The long-awaited film by Pedro Almodovar, inspired by three short stories from the collection “ On the Run ” (2004) by the Nobel Prize winner Alice Munro, is finally in cinemas and I, as a lover of this director, I rushed to see it. And, when you go to see a film of him, you already know what awaits you: stories of women, stories of loneliness, complicated relationships and a deep delve into the soul of the characters.
However, Almodovar always manages to amaze by offering stories that do not bore, characterized by surprises and twists. Furthermore, in my opinion, the warm and comfortable Latin setting of the events favors the identification with the characters, who seem much closer than those played by Hollywood stars.
And to think that initially, in 2009 (the year in which Almodovar acquired the rights to On the Run), Meryl Streep had been hired for the part of Julieta and the director had thought of shooting the scenes in Canada (where Alice’s stories are set). Munro) and New York. But the director, unwilling to write a screenplay in English, abandoned the idea and set aside the film project for years.
Some time later, driven by his collaborators, Almodovar decides to get back to work but to set the story in Spain, in Madrid, to write the screenplay in his mother tongue and to hire Spanish actresses, less known to the general international audience.
Almodovar writes the story of Julieta inspired by three of the stories present in the collection On the run: Fatality, Soon and Silence. Initially he decides to title his work Silencio (Silence in English) but, in post-production, he changes his mind to avoid being confused with Silence by Martin Scorsese, also out in 2016. The finished work takes the title from the name of the protagonist, Julieta precisely.
Julieta (Emma Suarez in the film) is a middle-aged woman who lives in Madrid and is about to move to Portugal with her boyfriend. Everything is ready for departure and every object in her house is packed in boxes. Julieta seems determined to leave Madrid forever, a city full of painful memories and where she spent part of her life.
The calm Julieta manifests before leaving is only apparent and her decision to leave the city is questioned when she meets Beatriz, a childhood friend of her daughter Antia.
And here Julieta entrusts her story of her and her memories to a diary that she begins to write the night before the day of departure and through which the viewer discovers her past and her secrets.
The recipient of the diary is Antia, who has disappeared from her life by leaving home and to whom her mother turns sincerely, telling her everything she has never told her about meeting her beloved Xoan, Antia’s father and fisherman with which Julieta lived as a young man (Adriana Ugarte in the film) in a house by the sea.
And, after the first tragedy occurred on the night of the first meeting with Xoan and which weighs on Julieta’s soul like a boulder, the woman reviews the subsequent events of her life as a woman, mother and daughter in a narrative intertwining between past and here I’m. The temporal ellipse is noteworthy where the dimension of today and yesterday intersect, making the current Julieta (Emma Suarez) meet for a moment the young one (Adriana Ugarte) under a towel with which Antia dries her mother’s hair.
The Julieta of before and after is certainly different: one full of life and eager to establish herself as a wife, mother and teacher, the other worn out by the sense of guilt for two tragedies for which she feels responsible, alone and unable to communicate with her daughter who abandons her without giving her news for years.
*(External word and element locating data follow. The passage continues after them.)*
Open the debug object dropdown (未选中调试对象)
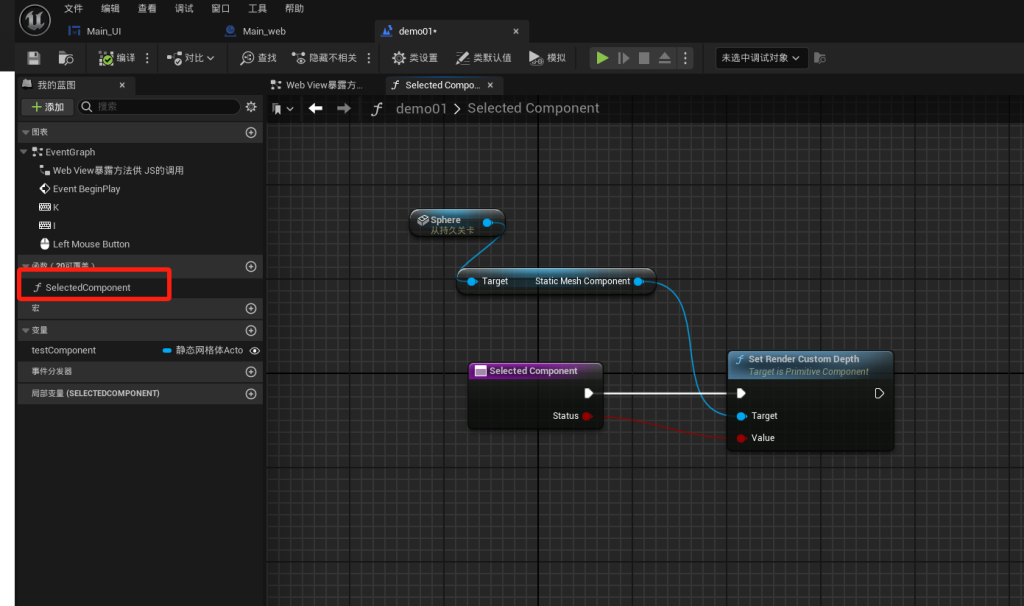1024x606 pixels. coord(761,58)
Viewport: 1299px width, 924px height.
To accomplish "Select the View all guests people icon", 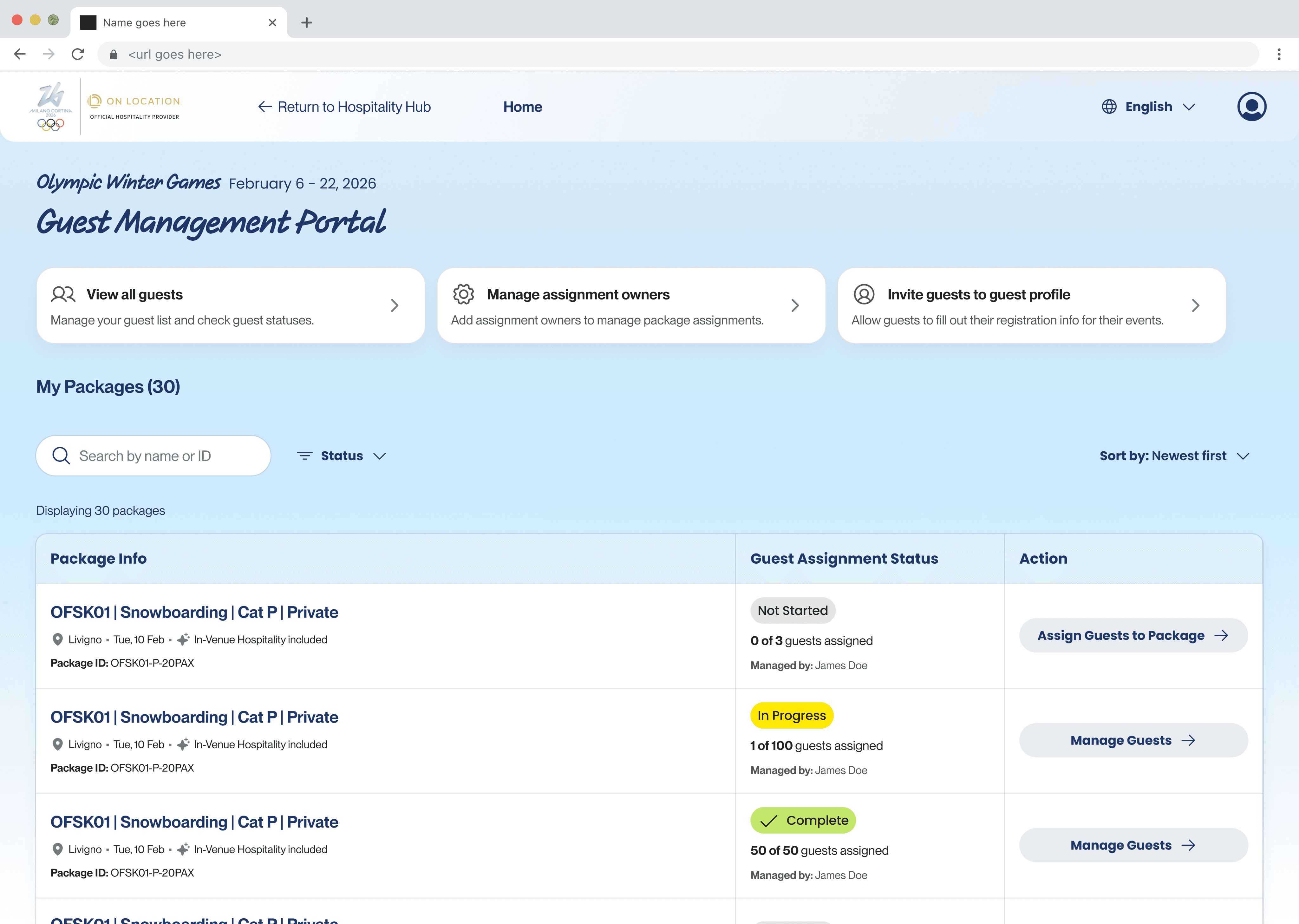I will coord(62,294).
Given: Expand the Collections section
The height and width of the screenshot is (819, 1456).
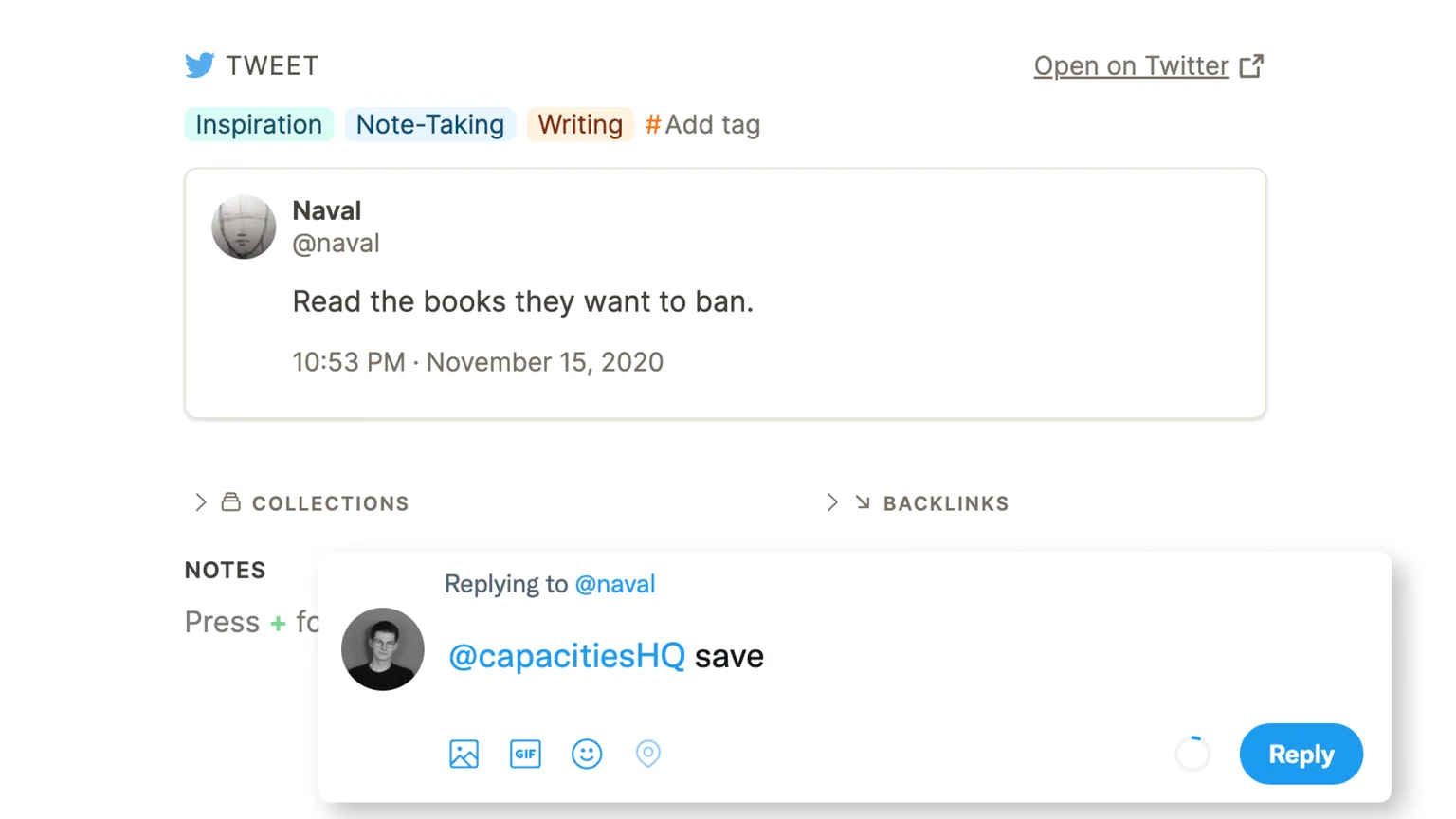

The locations are also very interesting: the events intertwine between the crowded and always lively city of Madrid, where Julieta lives as an adult, and a fishing village where the woman lives as a young man with Xoan and her daughter and the mountains that instead close the film, towards the new goal – and the new life – of Julieta. A strong contrast also between the different houses in which the indoor scenes are set: modern and classy apartments, very cold and not very welcoming, which contrast with the typical Spanish houses that we are used to seeing in Almodovar’s films, full of colors and mosaics, which transmit heat.
Both the external and internal environments vary according to the stages of the protagonist’s life, reflecting her moods.
In a great film, which has nothing to envy to the Hollywood canons but from which Almodovar is well aware, it is possible to tell in depth the story of a woman who could be one of us, or our mother or, again, our daughter. . A film where the female theme stands out, but which also the male viewer certainly appreciates, because Julieta is the face and soul of a woman who could meet in her life.
I recommend not only to see the film, but also to read some stories by the writer Alice Munro, which I discovered thanks to Julieta. With a delicate narrative style – which personally reminds me of Harper Lee and Elizabeth Strout – she is the author and able to bring unforgettable female characters to life.